■ **Cosa si chiede**:
Puoi estrarre dal brano sulla scalata di Bruce il passo compreso tra "squarciagola dei detenuti, si" e "considerato assolutamente pazzesco.", estremi inclusi, copiandolo parola per parola?

■ **Brano estratto**:

Convintosi, notiamo un Bruce che si approccia in maniera molto più metodica e accurata rispetto ai tentativi precedenti. Una simpatica esortazione dell'amico prigioniero e il conseguente sorriso di Bruce ci fanno entrare pienamente nella psicologia dei due personaggi, restituendoci l'idea di come il prigioniero intravedesse lo spessore morale di Batman, nonché di quanto lo stesso Bruce fosse orgoglioso del proprio percorso di vita,

compiuto in assoluta solitudine e degno di essere stato vissuto. Parte la scalata. Il saggio e fermo “No” all'offerta della corda è seguito da un'arrampicata lenta, studiata, ricca di consapevolezza propria di un uomo nuovo, consapevolezza sia della difficoltà dell'impresa che delle proprie potenzialità. In cima, sul muretto dal quale compiere il salto, incitato dalle urla degli oppressi prigionieri al di sotto, il colpo di scena: uno stormo di pipistrelli sbuca improvvisamente da un varco, tra lo stupore di colui che li ha assurti a simbolo, volando indomabilmente verso l'uscita del pozzo. In un'immagine sublime, decine di pipistrelli volano all'impazzata verso l'azzurro del cielo, in una esaltante e simbolica fuga verso la libertà. Dopo un attimo di silenzio, l'eroe riesce incredibilmente a saltare dal lato opposto, compiendo l'impresa impossibile. Tra le urla a

squarciagola dei detenuti, si scorgono gli occhi sgranati del prigioniero che ha assistino Bruce durante i mesi di agonia. Il suo stupore immenso è l'immagine di come si possa restare attoniti nell'assistere a come la virtù morale di un semplice uomo possa consentirgli di raggiungere un obiettivo considerato assolutamente pazzesco.

■ **Record forniti**:
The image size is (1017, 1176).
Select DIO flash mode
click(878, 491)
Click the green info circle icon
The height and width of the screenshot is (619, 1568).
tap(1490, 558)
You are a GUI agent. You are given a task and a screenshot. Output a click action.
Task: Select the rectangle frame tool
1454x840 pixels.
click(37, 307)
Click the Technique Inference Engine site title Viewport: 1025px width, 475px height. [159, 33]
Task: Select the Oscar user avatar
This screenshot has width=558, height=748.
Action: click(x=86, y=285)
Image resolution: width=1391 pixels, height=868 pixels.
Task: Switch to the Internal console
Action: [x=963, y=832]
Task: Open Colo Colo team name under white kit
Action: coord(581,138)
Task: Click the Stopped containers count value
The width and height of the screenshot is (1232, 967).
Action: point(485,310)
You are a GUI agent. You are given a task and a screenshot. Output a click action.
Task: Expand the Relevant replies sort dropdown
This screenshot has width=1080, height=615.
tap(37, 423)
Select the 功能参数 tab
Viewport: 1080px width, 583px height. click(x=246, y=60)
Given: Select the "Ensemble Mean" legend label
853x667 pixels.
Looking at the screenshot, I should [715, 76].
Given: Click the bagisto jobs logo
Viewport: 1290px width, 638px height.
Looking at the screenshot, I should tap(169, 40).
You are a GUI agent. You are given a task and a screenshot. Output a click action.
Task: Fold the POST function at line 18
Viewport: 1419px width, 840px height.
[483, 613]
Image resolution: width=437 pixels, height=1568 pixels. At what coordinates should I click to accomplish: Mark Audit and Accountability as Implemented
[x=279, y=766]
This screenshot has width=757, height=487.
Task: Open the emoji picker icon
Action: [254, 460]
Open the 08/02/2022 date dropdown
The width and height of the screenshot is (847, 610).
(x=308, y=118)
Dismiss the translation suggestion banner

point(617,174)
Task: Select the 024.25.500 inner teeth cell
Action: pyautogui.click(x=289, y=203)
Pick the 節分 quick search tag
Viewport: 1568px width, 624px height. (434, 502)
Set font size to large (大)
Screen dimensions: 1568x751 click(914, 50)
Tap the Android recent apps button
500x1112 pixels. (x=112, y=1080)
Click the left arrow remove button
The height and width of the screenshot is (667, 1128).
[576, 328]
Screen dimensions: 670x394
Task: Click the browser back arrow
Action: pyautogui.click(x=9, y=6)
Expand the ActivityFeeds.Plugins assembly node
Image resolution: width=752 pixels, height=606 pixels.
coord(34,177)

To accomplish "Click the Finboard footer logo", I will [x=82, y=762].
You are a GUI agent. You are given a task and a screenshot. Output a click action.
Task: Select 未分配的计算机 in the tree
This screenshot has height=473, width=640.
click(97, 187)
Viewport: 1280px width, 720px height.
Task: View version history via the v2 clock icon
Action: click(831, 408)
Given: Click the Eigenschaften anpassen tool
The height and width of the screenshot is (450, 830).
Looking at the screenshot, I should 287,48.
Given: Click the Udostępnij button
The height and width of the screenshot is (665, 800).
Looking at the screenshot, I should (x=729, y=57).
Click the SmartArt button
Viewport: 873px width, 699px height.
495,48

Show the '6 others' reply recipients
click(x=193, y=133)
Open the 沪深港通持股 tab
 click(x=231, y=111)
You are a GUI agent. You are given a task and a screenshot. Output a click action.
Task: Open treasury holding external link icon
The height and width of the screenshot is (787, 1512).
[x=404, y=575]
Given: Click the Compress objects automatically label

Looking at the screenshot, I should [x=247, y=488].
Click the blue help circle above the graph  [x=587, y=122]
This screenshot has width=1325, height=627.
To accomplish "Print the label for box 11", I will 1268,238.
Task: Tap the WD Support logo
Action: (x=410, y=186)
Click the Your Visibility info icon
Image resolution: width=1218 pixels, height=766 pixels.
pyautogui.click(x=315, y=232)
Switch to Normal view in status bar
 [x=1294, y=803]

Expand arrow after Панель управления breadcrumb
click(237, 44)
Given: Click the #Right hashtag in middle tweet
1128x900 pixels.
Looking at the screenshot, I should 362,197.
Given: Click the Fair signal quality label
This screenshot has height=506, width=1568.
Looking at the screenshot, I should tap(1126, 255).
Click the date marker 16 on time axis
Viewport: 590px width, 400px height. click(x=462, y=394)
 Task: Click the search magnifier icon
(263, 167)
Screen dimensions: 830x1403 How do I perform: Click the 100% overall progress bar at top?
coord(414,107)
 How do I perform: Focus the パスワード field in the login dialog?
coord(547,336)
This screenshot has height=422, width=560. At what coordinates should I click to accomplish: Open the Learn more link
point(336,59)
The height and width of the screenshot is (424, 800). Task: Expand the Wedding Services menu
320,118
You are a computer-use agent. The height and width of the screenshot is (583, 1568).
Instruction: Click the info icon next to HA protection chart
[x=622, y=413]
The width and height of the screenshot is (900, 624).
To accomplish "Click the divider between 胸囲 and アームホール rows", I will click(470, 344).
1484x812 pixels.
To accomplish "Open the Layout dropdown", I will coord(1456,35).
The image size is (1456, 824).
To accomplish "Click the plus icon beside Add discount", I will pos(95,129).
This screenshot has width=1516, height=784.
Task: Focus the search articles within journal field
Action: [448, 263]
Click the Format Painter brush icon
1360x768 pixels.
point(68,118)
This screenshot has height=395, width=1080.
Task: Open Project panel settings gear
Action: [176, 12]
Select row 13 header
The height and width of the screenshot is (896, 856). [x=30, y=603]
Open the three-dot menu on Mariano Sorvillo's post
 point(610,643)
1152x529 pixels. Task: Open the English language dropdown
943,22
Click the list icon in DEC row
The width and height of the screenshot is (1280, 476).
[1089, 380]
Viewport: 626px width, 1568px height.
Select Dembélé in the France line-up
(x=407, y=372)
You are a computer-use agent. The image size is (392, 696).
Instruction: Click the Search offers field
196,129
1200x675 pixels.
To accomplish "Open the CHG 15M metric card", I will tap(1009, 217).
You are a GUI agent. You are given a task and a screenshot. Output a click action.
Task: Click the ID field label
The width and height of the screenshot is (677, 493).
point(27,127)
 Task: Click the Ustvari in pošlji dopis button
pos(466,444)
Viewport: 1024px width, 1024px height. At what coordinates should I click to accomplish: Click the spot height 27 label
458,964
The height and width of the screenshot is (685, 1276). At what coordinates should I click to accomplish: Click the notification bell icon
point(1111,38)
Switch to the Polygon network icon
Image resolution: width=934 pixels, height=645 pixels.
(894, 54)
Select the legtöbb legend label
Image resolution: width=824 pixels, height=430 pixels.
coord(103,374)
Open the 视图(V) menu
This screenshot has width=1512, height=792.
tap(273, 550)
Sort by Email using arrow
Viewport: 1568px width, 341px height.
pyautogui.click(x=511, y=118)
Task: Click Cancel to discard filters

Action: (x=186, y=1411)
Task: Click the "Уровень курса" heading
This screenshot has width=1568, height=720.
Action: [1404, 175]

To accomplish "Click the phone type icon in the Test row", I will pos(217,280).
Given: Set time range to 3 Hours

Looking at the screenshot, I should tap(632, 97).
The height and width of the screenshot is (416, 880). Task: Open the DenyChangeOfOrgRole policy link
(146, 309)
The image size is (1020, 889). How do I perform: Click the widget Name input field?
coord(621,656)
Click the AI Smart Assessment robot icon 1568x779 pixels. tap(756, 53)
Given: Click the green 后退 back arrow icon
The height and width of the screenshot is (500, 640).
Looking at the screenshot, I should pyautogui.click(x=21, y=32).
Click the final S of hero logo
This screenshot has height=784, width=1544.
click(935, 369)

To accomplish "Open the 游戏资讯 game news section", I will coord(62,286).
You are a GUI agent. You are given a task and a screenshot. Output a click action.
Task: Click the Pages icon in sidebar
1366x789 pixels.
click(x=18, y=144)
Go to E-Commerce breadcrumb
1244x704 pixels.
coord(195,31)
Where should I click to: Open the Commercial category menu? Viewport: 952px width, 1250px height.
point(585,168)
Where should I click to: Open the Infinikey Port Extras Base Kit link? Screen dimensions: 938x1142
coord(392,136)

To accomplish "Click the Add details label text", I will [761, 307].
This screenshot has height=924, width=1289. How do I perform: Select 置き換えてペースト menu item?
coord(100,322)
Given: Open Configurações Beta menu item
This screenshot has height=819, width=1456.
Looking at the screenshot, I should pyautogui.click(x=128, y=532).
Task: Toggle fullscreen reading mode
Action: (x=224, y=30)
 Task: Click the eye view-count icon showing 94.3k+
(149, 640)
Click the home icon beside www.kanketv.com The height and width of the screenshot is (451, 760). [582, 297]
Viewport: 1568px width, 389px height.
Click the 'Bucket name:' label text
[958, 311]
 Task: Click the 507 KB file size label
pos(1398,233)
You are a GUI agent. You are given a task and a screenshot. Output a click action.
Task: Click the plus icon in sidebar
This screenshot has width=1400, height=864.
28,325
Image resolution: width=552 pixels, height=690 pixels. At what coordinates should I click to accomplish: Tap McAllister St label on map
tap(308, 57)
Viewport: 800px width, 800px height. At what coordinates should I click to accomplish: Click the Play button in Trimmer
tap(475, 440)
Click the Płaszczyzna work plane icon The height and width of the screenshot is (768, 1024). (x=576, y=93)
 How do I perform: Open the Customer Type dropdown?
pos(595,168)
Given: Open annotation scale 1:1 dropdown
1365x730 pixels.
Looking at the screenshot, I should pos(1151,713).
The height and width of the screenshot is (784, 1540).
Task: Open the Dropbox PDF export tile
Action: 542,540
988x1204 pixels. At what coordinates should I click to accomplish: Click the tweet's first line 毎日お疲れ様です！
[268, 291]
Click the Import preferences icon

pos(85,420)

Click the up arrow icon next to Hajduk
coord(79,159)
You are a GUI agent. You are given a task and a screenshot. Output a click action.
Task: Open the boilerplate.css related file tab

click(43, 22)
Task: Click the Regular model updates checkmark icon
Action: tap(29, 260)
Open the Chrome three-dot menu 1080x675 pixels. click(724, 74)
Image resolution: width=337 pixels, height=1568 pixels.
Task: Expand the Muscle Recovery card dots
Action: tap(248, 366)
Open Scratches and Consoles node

■ **Risposta scritta**:
squarciagola dei detenuti, si scorgono gli occhi sgranati del prigioniero che ha assistino Bruce durante i mesi di agonia. Il suo stupore immenso è l'immagine di come si possa restare attoniti nell'assistere a come la virtù morale di un semplice uomo possa consentirgli di raggiungere un obiettivo considerato assolutamente pazzesco.